Whether using compactors to reduce waste size, bio-mass boilers and other renewable energy sources for hot water or ensuring bio-degradable disposable materials for guest use it is considered de-rigueur as customers seemingly demand it.
Nevertheless, It is not clear that customers believe an estabilishment's claims on green initiatives much less pay a premium for it. The latter point was underscored in a survey by market research firm GfK research conducted last year where it was found that "green awareness and engagement do not necessarily translate to green purchase."
Unfortunately, greenwashing, where customers are misled deliberately or not about a product or service's environmentally friendly aspects, occurs with distressing regularity and involves big and small firms. For instance, a recent finding by an ombudsman in Denmark showed that Coca-Cola’s PlantBottle advertising campaign was misleading and that it failed to change policy when breaches were brought to its attention.
Unhelpful from a pricing perspective for green initiatives is a fresh report courtesy of the Heartland Institute which quotes peer-reviewed research as noting that "anthropogenic carbon dioxide emissions are not causing a global warming crisis."
Picking up on that is a recent issue of the Advertising Age where an article points to increasing skepticism among consumers about the veracity of greenclaims as the "percentage of consumers who say they don't know if companies' environmental claims are accurate doubled to 22% between 2008 and 2013".
The foregoing does not indicate a stalling of green initiatives as there are tangible cost savings that companies derive whether or not customers are prepared to recognize and pay a premium for them.

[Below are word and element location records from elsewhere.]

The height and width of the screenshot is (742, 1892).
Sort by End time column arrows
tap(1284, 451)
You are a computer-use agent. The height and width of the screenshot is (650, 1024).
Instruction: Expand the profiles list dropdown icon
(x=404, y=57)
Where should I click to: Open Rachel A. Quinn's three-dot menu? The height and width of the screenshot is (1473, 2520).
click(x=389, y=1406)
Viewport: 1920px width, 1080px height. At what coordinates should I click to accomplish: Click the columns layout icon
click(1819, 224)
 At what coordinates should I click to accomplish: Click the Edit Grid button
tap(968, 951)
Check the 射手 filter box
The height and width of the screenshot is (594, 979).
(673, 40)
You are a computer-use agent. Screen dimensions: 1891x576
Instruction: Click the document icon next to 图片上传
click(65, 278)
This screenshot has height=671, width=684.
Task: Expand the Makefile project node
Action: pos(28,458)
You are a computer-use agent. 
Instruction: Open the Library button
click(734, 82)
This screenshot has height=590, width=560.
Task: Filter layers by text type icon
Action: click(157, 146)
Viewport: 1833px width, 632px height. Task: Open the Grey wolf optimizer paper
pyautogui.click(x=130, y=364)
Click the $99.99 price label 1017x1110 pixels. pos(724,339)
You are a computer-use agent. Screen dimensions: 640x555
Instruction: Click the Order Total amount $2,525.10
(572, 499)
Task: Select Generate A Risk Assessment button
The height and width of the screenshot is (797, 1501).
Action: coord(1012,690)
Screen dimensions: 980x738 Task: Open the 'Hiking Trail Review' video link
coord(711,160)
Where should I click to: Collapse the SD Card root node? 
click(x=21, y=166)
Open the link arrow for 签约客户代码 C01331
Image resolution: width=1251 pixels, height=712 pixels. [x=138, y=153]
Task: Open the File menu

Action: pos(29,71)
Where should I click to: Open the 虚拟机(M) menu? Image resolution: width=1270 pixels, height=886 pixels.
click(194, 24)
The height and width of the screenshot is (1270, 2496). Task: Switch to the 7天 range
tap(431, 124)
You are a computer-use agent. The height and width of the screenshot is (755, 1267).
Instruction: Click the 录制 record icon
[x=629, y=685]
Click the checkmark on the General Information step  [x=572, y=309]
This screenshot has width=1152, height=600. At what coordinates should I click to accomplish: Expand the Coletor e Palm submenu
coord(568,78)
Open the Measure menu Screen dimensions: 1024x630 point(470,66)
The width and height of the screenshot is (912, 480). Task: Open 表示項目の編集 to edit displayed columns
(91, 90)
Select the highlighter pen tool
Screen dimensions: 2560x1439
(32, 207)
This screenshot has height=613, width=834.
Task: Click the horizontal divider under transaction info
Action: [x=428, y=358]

For instance, triple glaze pane for windows, widely used in cold weather Scandinavian countries and mandated in Switzerland, not only reduces the "u-value" or thermal performance of the building but also serves to reduce the noise level exponentially when compared to double glaze which is pretty standard in US hotels.
Apart from dramatically lowering heating/cooling bills (one internationally acclaimed architect at the Lodging Conference noted with just a hint of exaggeration that a Swiss home can be heated by a hair dryer) hotels in high decibel cities like New York actually could translate that into a premium from guests grateful for a good night's sleep.
The latter benefit besides being a USP has, thus far, apparently not been adequately heralded.
Vijay is Chief Operating Officer and part-founder of Apple Core Hotels- a chain of 5 midtown Manhattan hotels offering value and comfort in the heart of the city. Member of the board of Directors - Hotel Association of New York.